As Yacovone notes, an American student in 1903, reading a textbook written for pupils enrolled in secondary school, might learn of antebellum slavery, for example, that the “systematic training bestowed upon him during his period of servitude, and his contact with higher intelligence, have given to the negro an impulse to civilization that neither his inherent inclinations nor his native environment would of themselves bestowed.”

A different student, flipping through his grammar school textbook in 1923, might read in a section on slavery that the typical plantation was a “self-supporting community” where “the great majority of negroes remained quietly and faithfully at work” as laborers and artisans.

A student in 1943, reading a similar textbook, might learn that “the slaves loved the people of the plantation and stood by them even after slavery was ended.” And a student in 1963 would have read in his history book that slavery “made it possible for Negroes to come to America and to make contacts with civilized life.” Other authors emphasized, in Yacovone’s words, that “slaves learned valuable trades such as sewing, weaving, carpentry and nursing.”

This wasn’t just bad history and false information. It also served an ideological purpose. “As the history of textbooks reveal,” Yacovone writes, “Americans came to see a path to national reconciliation through their shared devotion to white supremacy.”

Or, as the historian David Blight observes in “Race and Reunion: The Civil War in American Memory”: “A segregated society demanded a segregated historical memory. The many myths and legends fashioned out of the reconciliationist vision provided the superstructure of Civil War memory, but its base was white supremacy in both its moderate and virulent forms.” The point of teaching fictions about slavery was both to inscribe racist ideologies into the nation’s identity and to justify the renewed subjugation of an entire class of Americans.

It is worth mentioning a few other elements of the new Florida history curriculum. Florida wants students to learn how “trading in slaves developed in African lands” and about the “practice of the Barbary Pirates in kidnapping Europeans and selling them into slavery in Muslim countries.” And in its guidelines on Black history after the Civil War, the state wants students to study “acts of violence perpetrated against and by African Americans.”

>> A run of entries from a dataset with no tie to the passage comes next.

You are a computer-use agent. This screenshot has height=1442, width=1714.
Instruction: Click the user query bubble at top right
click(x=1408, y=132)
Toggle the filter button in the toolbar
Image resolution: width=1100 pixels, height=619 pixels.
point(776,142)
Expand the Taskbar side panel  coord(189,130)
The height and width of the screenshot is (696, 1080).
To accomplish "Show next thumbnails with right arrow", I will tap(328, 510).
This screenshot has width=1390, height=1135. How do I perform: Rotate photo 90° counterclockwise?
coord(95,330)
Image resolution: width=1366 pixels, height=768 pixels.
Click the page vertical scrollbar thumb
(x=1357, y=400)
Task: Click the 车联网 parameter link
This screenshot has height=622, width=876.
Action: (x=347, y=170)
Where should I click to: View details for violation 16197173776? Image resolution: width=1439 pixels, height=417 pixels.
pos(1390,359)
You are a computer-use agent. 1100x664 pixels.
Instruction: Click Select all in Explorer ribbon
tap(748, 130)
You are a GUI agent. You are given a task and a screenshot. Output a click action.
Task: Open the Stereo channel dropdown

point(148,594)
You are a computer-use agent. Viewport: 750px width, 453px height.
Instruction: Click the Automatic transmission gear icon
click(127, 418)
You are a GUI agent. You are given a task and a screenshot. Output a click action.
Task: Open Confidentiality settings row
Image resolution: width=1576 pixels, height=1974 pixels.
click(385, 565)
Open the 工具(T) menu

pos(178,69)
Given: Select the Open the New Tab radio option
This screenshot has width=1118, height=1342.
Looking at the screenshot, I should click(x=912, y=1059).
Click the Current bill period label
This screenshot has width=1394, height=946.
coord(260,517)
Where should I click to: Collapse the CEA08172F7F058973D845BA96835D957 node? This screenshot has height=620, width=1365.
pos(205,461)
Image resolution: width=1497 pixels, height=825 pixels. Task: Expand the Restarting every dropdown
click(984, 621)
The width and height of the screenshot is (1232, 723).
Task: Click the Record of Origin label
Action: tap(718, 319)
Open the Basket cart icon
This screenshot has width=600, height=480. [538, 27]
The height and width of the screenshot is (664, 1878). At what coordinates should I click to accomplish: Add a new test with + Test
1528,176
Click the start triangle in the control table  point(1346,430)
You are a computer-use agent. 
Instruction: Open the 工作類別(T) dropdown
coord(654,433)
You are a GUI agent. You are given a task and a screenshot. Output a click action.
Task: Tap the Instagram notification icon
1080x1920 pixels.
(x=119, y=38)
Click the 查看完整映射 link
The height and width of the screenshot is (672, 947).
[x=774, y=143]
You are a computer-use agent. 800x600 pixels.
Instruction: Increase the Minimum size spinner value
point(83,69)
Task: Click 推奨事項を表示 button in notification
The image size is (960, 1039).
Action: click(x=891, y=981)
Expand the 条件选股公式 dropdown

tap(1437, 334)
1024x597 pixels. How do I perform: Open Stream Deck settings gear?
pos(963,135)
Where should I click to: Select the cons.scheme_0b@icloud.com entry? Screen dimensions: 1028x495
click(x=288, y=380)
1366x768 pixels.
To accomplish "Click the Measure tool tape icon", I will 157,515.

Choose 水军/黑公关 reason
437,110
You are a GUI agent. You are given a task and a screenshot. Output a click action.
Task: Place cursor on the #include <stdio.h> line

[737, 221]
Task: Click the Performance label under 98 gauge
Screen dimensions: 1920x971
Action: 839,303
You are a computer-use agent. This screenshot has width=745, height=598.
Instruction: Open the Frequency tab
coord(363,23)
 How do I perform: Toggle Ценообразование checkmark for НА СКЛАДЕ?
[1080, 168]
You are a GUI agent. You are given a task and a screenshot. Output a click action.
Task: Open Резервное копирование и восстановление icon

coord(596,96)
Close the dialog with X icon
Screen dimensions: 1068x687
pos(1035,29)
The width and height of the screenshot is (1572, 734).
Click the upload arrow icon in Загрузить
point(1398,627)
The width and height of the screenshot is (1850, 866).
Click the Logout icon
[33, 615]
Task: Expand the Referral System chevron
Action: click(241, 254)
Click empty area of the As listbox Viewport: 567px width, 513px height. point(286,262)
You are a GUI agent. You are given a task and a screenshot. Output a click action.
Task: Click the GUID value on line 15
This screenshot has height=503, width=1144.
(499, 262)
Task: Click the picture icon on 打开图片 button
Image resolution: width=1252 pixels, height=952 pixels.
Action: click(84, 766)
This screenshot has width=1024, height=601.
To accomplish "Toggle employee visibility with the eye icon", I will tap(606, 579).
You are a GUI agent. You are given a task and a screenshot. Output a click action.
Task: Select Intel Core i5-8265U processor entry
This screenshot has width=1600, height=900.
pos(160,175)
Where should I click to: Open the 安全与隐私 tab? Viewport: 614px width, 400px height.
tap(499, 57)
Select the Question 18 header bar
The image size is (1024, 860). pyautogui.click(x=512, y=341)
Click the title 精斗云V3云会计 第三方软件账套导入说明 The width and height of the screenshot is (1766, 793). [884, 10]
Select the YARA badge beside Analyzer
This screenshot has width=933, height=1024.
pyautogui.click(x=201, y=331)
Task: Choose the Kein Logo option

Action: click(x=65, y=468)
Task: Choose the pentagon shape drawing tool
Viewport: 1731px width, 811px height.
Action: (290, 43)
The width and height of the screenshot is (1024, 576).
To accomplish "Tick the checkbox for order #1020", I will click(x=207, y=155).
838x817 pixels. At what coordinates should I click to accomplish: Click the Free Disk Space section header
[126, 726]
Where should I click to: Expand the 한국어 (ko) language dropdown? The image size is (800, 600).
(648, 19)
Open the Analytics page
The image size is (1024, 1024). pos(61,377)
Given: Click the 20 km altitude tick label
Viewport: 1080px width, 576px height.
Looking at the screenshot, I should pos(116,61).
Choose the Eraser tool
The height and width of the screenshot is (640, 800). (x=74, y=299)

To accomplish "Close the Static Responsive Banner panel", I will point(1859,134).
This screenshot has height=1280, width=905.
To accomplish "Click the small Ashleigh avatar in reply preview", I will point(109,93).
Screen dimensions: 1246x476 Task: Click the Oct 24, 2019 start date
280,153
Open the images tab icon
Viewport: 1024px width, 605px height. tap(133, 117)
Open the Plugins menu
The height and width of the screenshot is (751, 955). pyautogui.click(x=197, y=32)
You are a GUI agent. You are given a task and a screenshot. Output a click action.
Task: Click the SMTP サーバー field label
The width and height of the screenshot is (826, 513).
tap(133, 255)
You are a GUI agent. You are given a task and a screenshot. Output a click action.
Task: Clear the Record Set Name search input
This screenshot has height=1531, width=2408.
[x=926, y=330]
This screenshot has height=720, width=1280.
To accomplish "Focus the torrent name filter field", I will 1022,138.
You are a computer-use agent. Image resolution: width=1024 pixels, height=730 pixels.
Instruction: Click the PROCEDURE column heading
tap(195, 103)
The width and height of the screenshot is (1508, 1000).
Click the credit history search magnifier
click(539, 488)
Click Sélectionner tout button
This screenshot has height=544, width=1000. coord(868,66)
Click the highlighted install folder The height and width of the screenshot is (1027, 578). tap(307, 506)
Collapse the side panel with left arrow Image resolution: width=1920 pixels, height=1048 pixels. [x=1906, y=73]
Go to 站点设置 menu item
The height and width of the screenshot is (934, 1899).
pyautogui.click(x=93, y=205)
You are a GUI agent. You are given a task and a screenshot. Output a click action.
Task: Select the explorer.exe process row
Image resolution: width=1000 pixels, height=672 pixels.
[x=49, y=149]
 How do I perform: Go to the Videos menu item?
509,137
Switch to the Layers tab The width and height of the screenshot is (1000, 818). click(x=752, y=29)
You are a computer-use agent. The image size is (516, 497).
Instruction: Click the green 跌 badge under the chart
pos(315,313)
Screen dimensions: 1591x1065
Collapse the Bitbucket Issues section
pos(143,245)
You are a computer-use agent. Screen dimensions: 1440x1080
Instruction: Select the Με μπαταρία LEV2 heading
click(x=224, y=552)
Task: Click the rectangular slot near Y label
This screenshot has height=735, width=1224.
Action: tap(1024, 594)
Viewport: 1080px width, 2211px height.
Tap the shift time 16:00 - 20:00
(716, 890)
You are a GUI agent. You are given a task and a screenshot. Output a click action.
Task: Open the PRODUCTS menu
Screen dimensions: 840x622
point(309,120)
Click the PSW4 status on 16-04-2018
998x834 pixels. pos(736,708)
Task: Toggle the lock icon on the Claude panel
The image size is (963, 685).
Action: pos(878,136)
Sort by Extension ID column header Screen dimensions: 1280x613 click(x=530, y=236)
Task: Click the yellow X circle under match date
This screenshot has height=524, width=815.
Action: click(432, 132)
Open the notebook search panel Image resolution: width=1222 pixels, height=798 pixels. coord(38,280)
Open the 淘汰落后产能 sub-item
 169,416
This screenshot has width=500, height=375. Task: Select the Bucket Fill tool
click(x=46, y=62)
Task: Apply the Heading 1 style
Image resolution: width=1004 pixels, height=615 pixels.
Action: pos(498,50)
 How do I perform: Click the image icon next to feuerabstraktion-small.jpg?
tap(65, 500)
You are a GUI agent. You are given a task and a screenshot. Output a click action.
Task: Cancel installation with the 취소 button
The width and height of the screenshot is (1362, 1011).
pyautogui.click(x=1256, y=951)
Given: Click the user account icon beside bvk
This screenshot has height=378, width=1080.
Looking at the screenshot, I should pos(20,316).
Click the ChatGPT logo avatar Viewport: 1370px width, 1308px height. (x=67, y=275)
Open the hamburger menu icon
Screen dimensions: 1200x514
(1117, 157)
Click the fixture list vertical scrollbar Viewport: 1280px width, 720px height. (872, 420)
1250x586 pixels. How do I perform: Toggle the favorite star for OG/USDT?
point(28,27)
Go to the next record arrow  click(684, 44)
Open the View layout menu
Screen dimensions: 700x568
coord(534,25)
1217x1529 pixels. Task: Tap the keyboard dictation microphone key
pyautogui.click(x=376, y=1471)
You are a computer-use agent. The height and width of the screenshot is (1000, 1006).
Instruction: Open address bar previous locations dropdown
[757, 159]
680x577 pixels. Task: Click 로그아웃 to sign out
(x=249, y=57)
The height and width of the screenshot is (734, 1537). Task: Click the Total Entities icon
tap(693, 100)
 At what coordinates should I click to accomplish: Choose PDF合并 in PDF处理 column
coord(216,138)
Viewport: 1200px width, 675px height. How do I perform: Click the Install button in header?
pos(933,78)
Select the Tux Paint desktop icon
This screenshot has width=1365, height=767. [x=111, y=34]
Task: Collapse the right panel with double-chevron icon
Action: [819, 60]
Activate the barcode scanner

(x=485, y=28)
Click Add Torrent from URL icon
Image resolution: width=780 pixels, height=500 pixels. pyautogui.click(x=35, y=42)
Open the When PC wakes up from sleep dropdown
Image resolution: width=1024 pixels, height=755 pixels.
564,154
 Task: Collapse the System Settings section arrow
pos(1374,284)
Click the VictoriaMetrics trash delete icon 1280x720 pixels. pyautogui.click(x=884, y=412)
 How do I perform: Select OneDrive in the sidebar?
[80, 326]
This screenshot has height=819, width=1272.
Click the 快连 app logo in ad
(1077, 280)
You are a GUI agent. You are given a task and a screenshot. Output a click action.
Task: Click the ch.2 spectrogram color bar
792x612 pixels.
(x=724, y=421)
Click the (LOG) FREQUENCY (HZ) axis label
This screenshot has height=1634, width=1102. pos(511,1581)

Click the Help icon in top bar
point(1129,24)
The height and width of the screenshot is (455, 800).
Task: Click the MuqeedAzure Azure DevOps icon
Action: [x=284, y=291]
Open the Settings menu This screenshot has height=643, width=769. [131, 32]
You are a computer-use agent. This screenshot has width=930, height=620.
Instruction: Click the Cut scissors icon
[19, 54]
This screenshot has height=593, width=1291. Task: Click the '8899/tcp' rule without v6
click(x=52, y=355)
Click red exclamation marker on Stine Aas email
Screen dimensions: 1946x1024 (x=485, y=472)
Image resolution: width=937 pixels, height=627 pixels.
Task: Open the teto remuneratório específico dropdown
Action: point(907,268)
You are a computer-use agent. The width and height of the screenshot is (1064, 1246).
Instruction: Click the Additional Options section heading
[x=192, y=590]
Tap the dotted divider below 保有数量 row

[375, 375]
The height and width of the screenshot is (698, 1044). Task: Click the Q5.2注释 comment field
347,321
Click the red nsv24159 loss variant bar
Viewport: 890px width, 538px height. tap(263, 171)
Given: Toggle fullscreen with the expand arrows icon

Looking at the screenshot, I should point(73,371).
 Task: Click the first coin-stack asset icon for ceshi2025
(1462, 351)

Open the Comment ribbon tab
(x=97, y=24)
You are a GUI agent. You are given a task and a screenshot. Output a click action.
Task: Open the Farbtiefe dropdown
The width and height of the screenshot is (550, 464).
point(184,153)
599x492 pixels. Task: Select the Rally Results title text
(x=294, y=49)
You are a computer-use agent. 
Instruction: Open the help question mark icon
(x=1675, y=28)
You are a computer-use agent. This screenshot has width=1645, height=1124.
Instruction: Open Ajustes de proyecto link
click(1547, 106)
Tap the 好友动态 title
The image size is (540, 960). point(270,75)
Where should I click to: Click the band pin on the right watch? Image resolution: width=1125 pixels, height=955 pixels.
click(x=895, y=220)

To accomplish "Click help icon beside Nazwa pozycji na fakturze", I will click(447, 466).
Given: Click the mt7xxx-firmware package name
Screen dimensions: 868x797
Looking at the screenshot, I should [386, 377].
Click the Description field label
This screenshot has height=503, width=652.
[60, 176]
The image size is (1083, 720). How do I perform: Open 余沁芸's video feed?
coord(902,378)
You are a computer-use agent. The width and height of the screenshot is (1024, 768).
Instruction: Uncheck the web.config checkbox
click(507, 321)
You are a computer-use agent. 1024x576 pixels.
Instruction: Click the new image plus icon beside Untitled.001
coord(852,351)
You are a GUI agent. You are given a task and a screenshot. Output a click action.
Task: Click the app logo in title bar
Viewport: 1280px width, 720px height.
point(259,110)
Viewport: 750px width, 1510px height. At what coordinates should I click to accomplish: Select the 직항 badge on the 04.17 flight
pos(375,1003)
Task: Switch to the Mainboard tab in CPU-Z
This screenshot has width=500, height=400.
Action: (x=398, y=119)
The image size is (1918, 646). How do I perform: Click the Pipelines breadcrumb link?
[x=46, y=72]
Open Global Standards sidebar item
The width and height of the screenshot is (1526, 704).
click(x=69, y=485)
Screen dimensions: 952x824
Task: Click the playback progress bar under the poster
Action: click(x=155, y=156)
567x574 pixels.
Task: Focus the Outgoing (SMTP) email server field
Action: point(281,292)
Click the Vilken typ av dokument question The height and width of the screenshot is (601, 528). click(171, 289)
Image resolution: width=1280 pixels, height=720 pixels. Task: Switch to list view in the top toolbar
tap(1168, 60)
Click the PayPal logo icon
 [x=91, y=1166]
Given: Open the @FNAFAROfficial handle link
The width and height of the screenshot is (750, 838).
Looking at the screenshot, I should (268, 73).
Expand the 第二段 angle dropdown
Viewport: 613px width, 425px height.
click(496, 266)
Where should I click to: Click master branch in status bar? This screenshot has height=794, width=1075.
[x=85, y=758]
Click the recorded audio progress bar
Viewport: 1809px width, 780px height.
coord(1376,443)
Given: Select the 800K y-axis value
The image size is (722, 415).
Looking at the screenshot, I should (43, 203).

Read together, these guidelines seem like an exercise in equivocation and blame-shifting — an attempt to downplay the enormity of American slavery and its defining feature, hereditary racial bondage. This is bad enough. But then consider, as well, the political context of Florida under Ron DeSantis.

Florida, says the Republican presidential hopeful, is where “woke goes to die.” It’s where state officials refused to offer students a class in African American studies on the grounds that it “significantly lacks educational value.” And it’s where DeSantis, as governor, has vetoed spending on Black history celebrations, actively worked to reduce the representation of Black voters in the state and promised, if elected president, to change back the name of an Army base in North Carolina from Fort Liberty to Fort Bragg, as in the Confederate general Braxton Bragg.

It is possible (although given their response to criticism, unlikely) that the Florida curriculum authors didn’t mean anything by their characterization of American slavery. But when the board that approved the language was handpicked by DeSantis — as part of his crusade against so-called wokeness — it’s hard not to see this new instruction on the history of slavery as yet another part of the Florida governor’s larger ideological project.

This is why the history of textbooks past is particularly relevant. The history we teach to students in the present is as much about the country we hope to be as it is a record of the country we once were. A curriculum that distorts the truth of past injustice is meant, ultimately, for a country that excludes in the present.